- [PAGE]:
Library for Geographic Graph Hybrid Network
Project description
Library of Geographic Graph Hybrid Network (geographnet)
The python library of geographic graph hybrid network with attention layers (geographnet).
Current version just supports the PyTorch package of deep geometric learning and
will extend to the others in the future. This package is for the paper,
"Geographic Graph Hybrid Network for Robust Inversion of Particular Matters"
to be published
in Remote Sensing
Major modules
Model
- GEOGCon: Function of geographic graph convolution.
- knnd_geograph: function of knn to support the output of spatial or spatiotemporal weights.
- knngeo: function to retrieve the nearest neighbors with the distance values.
- GeoGraphPNet: Geographic Graph Hybrid Network for prediction of PM2.5 and PM10. (multilevel geographic graph convolutions plus full residual deep network).
- DataSamplingDSited: Using distance-weighted kdd to sample the data to get the network topology and the corresponding sample data.
- WNeighborSampler: Function of using distance-weighted kdd to obtain the mini-batch data
to train and test geographic graph hybrid network.

- [WRITTEN REQUEST 1]: Condense the paragraph beginning "The python library of geographic graph hybrid network" on the geographnet page into a short bulleted list that keeps its main facts.

- [GIVEN DATA]:
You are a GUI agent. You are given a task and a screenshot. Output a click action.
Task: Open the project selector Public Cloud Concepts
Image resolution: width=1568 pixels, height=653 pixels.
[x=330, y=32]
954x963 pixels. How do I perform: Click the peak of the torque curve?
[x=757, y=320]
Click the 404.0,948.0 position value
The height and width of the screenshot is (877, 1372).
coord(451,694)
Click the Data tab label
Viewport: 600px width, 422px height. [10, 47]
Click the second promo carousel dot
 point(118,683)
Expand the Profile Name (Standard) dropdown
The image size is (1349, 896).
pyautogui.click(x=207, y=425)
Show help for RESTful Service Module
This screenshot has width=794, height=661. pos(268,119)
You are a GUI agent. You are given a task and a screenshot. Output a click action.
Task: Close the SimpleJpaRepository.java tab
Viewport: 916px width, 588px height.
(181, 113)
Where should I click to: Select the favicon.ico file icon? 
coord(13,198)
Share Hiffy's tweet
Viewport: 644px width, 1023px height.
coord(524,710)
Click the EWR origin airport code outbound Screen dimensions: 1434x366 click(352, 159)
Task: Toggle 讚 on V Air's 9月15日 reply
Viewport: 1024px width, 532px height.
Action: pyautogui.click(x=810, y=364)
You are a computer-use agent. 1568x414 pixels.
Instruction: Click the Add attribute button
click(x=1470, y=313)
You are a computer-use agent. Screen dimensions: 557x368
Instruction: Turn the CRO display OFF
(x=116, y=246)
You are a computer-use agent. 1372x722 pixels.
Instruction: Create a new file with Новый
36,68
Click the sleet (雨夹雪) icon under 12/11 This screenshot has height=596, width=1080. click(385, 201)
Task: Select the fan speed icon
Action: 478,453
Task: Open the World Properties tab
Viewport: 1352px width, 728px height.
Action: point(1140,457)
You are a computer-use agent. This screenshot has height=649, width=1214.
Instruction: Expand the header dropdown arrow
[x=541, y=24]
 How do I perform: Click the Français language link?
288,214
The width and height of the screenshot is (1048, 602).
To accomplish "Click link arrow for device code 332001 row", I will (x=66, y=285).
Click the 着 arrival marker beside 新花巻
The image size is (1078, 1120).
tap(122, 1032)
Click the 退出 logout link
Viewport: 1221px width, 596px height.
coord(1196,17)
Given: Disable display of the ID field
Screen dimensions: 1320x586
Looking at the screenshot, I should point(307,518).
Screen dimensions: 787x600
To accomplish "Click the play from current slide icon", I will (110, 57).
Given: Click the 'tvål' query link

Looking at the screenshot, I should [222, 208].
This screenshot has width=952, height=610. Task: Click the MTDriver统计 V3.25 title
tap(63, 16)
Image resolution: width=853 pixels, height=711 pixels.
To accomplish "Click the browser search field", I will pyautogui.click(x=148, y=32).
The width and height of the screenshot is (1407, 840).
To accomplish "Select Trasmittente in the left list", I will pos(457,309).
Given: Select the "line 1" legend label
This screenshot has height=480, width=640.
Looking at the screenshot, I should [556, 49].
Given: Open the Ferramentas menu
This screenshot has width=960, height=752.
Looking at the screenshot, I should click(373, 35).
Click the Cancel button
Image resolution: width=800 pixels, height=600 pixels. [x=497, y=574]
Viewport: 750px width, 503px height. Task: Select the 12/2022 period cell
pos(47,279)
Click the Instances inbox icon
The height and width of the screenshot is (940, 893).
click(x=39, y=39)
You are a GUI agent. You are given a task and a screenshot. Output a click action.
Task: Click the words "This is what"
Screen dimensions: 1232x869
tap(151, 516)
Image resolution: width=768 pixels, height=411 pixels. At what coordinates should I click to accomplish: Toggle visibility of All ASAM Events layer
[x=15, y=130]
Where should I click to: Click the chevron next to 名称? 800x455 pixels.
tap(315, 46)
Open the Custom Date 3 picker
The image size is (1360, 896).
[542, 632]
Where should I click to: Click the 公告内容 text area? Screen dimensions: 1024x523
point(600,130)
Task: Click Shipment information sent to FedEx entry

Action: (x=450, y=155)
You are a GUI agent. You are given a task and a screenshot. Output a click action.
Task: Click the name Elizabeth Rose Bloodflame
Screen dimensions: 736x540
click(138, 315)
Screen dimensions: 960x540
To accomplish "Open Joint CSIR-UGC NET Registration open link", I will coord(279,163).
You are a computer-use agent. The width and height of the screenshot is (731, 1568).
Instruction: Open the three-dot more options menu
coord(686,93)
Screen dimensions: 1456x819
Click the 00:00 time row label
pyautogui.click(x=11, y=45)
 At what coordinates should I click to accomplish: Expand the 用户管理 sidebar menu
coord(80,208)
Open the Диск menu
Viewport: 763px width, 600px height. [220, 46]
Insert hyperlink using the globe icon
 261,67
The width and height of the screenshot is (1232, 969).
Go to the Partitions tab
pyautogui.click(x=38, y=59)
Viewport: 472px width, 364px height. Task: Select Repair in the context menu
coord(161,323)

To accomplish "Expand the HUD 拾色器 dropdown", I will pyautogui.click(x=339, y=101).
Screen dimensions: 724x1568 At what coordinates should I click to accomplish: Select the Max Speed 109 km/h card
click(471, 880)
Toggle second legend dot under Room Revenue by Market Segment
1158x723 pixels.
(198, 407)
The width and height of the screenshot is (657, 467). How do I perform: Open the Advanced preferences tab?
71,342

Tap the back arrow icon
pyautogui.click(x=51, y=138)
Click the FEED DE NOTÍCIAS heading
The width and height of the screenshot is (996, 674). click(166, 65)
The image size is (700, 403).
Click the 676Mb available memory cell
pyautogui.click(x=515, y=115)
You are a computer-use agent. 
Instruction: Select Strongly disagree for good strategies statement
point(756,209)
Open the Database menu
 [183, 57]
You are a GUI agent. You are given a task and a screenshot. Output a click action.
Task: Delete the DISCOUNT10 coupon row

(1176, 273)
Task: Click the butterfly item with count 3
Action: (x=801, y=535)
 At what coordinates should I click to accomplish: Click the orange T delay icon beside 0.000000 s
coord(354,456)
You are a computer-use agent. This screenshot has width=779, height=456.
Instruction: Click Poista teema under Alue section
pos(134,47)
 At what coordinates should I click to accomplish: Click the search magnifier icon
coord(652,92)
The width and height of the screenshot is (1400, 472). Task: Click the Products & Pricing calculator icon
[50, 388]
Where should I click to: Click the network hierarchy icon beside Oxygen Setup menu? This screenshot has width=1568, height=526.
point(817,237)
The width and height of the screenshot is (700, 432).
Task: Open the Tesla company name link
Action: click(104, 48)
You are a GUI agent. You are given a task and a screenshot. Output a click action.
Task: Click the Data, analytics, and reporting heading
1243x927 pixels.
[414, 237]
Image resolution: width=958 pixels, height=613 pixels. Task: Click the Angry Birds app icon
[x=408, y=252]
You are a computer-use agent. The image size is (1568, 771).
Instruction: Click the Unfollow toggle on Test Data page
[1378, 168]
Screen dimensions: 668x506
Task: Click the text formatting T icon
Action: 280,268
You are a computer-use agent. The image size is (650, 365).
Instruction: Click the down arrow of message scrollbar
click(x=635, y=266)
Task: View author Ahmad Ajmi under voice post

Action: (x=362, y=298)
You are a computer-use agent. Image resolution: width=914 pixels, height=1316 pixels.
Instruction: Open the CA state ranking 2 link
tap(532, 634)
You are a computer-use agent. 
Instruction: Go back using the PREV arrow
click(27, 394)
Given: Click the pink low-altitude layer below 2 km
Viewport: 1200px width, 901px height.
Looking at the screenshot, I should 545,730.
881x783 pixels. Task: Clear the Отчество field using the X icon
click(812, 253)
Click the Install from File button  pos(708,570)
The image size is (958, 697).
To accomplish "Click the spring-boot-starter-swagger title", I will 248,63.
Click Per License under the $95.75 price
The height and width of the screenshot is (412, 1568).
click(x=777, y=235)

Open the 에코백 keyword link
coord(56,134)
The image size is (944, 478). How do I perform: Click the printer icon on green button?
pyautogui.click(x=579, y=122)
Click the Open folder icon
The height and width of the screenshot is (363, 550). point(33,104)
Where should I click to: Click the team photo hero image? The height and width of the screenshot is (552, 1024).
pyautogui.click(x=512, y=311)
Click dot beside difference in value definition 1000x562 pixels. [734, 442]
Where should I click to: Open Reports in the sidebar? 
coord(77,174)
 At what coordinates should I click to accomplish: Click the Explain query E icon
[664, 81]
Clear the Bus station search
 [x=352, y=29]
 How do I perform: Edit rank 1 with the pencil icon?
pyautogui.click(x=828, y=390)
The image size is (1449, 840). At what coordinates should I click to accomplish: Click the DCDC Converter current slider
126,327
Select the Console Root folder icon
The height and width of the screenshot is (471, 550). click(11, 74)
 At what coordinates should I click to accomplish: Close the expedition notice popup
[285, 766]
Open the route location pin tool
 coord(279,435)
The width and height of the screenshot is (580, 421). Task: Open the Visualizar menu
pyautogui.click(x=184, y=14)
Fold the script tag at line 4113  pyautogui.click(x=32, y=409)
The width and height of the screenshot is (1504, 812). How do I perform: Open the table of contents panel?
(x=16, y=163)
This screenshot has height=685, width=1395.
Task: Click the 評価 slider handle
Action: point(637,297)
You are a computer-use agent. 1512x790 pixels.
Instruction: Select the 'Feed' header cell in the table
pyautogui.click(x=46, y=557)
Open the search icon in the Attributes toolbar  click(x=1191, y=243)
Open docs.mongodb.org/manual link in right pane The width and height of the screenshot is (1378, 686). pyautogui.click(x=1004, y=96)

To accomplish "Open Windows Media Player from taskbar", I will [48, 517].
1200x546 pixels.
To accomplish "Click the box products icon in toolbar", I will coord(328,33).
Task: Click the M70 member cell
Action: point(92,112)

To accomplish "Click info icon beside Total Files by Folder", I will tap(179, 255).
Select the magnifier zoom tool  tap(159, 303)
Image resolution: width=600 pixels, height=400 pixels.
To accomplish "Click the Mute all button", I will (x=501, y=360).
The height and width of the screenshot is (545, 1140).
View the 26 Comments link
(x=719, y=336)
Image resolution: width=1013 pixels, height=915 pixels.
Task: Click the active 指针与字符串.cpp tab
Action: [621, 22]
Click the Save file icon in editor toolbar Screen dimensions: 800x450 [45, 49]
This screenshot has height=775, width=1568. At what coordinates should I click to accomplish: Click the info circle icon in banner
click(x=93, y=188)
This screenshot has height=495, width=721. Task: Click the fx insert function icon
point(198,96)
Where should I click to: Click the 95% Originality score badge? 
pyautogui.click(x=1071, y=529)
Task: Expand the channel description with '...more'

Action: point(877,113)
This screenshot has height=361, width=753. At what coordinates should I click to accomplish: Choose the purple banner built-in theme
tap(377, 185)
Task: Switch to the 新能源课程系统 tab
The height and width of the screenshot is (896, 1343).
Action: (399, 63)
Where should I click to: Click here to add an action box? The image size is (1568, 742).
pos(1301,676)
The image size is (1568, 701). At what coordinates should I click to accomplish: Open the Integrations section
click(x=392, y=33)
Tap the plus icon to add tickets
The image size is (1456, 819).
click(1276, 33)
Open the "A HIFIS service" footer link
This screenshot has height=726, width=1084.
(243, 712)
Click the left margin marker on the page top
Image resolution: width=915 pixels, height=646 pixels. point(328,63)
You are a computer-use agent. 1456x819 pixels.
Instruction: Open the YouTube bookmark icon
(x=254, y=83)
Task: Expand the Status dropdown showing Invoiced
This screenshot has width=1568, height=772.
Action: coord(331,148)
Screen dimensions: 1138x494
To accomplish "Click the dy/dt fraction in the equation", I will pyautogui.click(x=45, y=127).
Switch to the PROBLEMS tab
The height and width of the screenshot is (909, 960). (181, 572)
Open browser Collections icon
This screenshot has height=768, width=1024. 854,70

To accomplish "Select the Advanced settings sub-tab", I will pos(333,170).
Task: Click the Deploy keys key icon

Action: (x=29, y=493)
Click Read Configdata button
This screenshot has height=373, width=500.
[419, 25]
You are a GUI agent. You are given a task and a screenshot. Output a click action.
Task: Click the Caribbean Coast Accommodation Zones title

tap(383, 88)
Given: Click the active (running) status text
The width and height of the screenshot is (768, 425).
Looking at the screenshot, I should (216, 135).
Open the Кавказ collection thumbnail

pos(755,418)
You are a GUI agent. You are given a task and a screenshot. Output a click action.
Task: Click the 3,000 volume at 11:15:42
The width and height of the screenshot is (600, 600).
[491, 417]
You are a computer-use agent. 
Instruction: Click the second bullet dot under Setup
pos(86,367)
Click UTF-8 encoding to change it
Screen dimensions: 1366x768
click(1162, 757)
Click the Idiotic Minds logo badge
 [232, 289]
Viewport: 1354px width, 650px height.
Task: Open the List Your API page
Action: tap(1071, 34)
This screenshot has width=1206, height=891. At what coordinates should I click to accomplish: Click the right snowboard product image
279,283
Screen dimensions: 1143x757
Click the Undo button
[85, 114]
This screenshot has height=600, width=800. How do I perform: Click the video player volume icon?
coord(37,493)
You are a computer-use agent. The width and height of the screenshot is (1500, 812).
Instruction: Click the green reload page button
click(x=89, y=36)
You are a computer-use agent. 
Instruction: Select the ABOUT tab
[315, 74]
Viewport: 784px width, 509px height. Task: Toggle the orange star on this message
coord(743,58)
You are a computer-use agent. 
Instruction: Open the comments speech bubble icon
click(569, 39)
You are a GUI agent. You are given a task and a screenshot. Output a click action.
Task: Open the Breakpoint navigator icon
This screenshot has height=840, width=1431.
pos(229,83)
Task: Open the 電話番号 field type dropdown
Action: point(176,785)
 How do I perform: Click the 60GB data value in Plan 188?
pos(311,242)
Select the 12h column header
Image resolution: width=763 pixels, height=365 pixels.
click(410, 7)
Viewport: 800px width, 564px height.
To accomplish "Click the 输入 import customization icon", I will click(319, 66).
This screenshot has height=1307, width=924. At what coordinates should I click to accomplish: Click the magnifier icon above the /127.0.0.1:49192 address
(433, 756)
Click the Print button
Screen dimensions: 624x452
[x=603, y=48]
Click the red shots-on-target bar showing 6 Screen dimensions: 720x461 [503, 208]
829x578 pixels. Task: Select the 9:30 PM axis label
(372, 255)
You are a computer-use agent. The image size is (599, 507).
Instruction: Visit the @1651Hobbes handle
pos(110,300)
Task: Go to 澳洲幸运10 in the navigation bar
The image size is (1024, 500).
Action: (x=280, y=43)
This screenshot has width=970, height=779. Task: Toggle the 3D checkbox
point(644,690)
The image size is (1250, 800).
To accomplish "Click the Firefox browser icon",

- [WRITTEN REQUEST 2]: Format the entries from the line containing "Where should I click to: Click the chevron" down through the line containing "will pyautogui.click(x=339, y=101)." as a Markdown table with the columns Row and Line. Number each row, and leave out blank lines.

- [WORKED SOLUTION 1]:
- geographnet is a Python library of geographic graph hybrid network with attention layers.
- The current version supports only the PyTorch package of deep geometric learning, and other packages will be supported later.
- The package is for the paper "Geographic Graph Hybrid Network for Robust Inversion of Particular Matters," to be published in Remote Sensing.

- [WORKED SOLUTION 2]:
| Row | Line |
|---|---|
| 1 | Where should I click to: Click the chevron next to 名称? 800x455 pixels. |
| 2 | tap(315, 46) |
| 3 | Open the Custom Date 3 picker |
| 4 | The image size is (1360, 896). |
| 5 | [542, 632] |
| 6 | Where should I click to: Click the 公告内容 text area? Screen dimensions: 1024x523 |
| 7 | point(600,130) |
| 8 | Task: Click Shipment information sent to FedEx entry |
| 9 | Action: (x=450, y=155) |
| 10 | You are a GUI agent. You are given a task and a screenshot. Output a click action. |
| 11 | Task: Click the name Elizabeth Rose Bloodflame |
| 12 | Screen dimensions: 736x540 |
| 13 | click(138, 315) |
| 14 | Screen dimensions: 960x540 |
| 15 | To accomplish "Open Joint CSIR-UGC NET Registration open link", I will coord(279,163). |
| 16 | You are a computer-use agent. The width and height of the screenshot is (731, 1568). |
| 17 | Instruction: Open the three-dot more options menu |
| 18 | coord(686,93) |
| 19 | Screen dimensions: 1456x819 |
| 20 | Click the 00:00 time row label |
| 21 | pyautogui.click(x=11, y=45) |
| 22 |  At what coordinates should I click to accomplish: Expand the 用户管理 sidebar menu |
| 23 | coord(80,208) |
| 24 | Open the Диск menu |
| 25 | Viewport: 763px width, 600px height. [220, 46] |
| 26 | Insert hyperlink using the globe icon |
| 27 |  261,67 |
| 28 | The width and height of the screenshot is (1232, 969). |
| 29 | Go to the Partitions tab |
| 30 | pyautogui.click(x=38, y=59) |
| 31 | Viewport: 472px width, 364px height. Task: Select Repair in the context menu |
| 32 | coord(161,323) |
| 33 | To accomplish "Expand the HUD 拾色器 dropdown", I will pyautogui.click(x=339, y=101). |